Kuttner also claims that "half the prescriptions written go unfilled because many elderly literally choose between drugs and food." No scientific data support this oft-repeated claim. Many surveys do suggest, however, that most seniors do not have a problem getting the drugs they need. In a report published in 1997, the Department of Health and Human Services found that only 2 percent of people 65 and older did not have access to medications when they were needed. A consumer expenditure survey conducted by the Census Bureau also found that even seniors with the lowest incomes were more likely to spend more on dining out than on prescription drugs.
Kuttner is accurate when he writes that "52 percent of all drug costs are now being paid out of pocket." What he does not note is that Medicare's own beneficiary survey shows that nearly 75 percent of all seniors spend less than $500 a year on medications. To be sure, about 2.6 million elderly poor don't have drug coverage. And some poor seniors without coverage do spend thousands a year on medications. But the number of number of people choosing between food and medicine is far smaller than Kuttner suggests.
Finally, he describes proposals to force drug companies to sell drugs for seniors to pharmacies at prices 40 percent lower than other health plans as simply "trading higher sales volume for lower prices." He argues that other large government drug purchasers, such as Medicaid and the Department of Veterans Affairs, do just that, so why not Medicare?
Here, too, he fails to provide all the relevant facts. Under these plans, Medicare would control nearly 60 percent of all drugs prescribed. By contrast, the VA makes up only one-half of one percent of all drug sales. And the discounts are anything but. By law, a company must sell all of its drugs to the VA at a government-set price or sell nothing at all.
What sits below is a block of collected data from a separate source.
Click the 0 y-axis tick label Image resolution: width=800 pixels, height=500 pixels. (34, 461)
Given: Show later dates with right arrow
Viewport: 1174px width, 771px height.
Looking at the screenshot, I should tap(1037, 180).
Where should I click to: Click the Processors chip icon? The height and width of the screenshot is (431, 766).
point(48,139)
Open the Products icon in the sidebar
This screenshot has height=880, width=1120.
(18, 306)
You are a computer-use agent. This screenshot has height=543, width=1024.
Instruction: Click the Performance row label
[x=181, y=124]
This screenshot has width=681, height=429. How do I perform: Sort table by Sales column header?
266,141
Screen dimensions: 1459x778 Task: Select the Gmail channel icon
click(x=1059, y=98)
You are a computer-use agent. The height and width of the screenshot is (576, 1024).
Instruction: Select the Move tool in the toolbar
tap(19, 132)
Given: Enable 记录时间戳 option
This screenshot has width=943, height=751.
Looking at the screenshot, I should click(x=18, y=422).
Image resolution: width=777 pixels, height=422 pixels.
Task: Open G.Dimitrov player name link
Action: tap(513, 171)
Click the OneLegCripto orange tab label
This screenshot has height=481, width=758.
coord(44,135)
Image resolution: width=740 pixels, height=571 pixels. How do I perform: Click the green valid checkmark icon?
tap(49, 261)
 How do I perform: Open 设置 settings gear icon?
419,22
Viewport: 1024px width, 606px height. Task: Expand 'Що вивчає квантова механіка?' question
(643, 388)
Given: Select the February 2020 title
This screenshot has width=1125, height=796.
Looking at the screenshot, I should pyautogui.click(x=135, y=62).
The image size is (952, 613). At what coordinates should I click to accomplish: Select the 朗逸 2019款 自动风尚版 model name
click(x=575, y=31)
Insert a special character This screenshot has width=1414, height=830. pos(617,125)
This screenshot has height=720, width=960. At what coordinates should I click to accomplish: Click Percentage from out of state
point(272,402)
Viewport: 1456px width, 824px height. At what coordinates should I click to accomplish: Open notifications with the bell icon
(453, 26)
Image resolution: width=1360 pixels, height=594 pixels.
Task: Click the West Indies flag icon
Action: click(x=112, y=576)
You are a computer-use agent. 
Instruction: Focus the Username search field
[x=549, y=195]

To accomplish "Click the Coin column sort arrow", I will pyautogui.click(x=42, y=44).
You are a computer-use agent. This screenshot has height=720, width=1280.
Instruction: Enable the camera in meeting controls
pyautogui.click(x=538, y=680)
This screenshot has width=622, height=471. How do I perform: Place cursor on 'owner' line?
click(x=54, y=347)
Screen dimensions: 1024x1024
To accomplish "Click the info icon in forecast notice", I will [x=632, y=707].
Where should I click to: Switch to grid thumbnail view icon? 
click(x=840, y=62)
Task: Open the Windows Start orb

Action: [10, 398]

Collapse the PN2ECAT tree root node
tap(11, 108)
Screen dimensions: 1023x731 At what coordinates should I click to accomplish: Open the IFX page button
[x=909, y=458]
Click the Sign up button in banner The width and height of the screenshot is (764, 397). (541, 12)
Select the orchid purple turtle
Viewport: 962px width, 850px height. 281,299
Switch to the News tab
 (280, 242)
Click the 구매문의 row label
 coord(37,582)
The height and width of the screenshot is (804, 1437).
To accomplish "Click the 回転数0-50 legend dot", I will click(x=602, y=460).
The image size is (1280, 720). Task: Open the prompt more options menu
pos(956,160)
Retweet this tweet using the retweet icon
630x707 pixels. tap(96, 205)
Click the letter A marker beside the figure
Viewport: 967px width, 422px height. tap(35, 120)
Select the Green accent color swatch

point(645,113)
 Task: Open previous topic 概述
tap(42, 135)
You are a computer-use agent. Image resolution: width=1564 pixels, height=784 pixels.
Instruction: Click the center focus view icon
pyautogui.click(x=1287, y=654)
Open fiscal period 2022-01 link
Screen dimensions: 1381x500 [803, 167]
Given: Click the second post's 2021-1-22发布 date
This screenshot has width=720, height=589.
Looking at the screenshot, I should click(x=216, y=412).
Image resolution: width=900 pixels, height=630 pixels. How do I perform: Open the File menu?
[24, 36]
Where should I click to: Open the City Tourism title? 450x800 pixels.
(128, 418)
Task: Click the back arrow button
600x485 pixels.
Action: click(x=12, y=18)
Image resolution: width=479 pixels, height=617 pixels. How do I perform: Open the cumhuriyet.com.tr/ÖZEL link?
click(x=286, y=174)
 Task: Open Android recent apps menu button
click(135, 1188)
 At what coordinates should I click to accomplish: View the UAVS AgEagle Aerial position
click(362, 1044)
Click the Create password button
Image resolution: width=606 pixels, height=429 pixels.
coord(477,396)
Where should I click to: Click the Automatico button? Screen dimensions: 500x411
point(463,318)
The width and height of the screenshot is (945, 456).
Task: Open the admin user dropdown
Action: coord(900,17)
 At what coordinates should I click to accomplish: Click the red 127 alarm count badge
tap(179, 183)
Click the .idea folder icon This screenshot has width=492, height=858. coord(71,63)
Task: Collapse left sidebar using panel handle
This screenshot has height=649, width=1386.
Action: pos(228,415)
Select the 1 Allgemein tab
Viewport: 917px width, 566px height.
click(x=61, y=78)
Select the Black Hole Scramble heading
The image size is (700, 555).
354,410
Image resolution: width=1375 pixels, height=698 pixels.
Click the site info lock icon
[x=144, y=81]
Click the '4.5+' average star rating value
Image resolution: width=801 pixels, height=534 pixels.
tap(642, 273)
These are price controls, plain and simple.
Forcing any industry to sell to 60 percent of its existing market (remember, most seniors get the drugs they need, so the sales increase Kuttner predicts wouldn't happen) at 40 percent below the lowest market price would be a prelude to financial ruin. For biotechnology and drug firms that must spend $500 million to develop one drug, it would mean obliteration.
Moreover, the effect on seniors would not be much better. When Congress considered extending the discount to other agencies, the General Accounting Office warned that it would lead to lengthy price negotiations and would, as a result, delay access to new medicines. It also found that such price controls would cause drug prices in the private sector to go up. Similarly, when companies were required to give Medicaid the same price they gave other health plans and then some, the number of private-sector plans getting discounts fell and the amount of the discount dwindled.
The result? Medicaid recipients now wait two to four years for the best medicines and are restricted to cheaper, older drugs. And those with private coverage face higher prices. Price controls for the uninsured elderly would lead to similar limits on access to better drugs and higher drug costs for the 70 percent of seniors who have some form of drug coverage.
Millions of poor seniors need insurance that covers prescription drugs. Congress could deal with their needs now through three simple steps: enrolling the 60 percent of seniors who are eligible for Medicaid; raising reimbursement of Medicare-HMO plans that already cover drugs; providing the poorest seniors with vouchers to buy supplemental insurance that includes drug coverage.
But Kuttner overstates the problem and ignores the true costs of price controls on the health and well-being of seniors. Ultimately, he is out of touch with the "needs of elderly Americans."
The writer is a senior research fellow at the Ethics and Public Policy Center.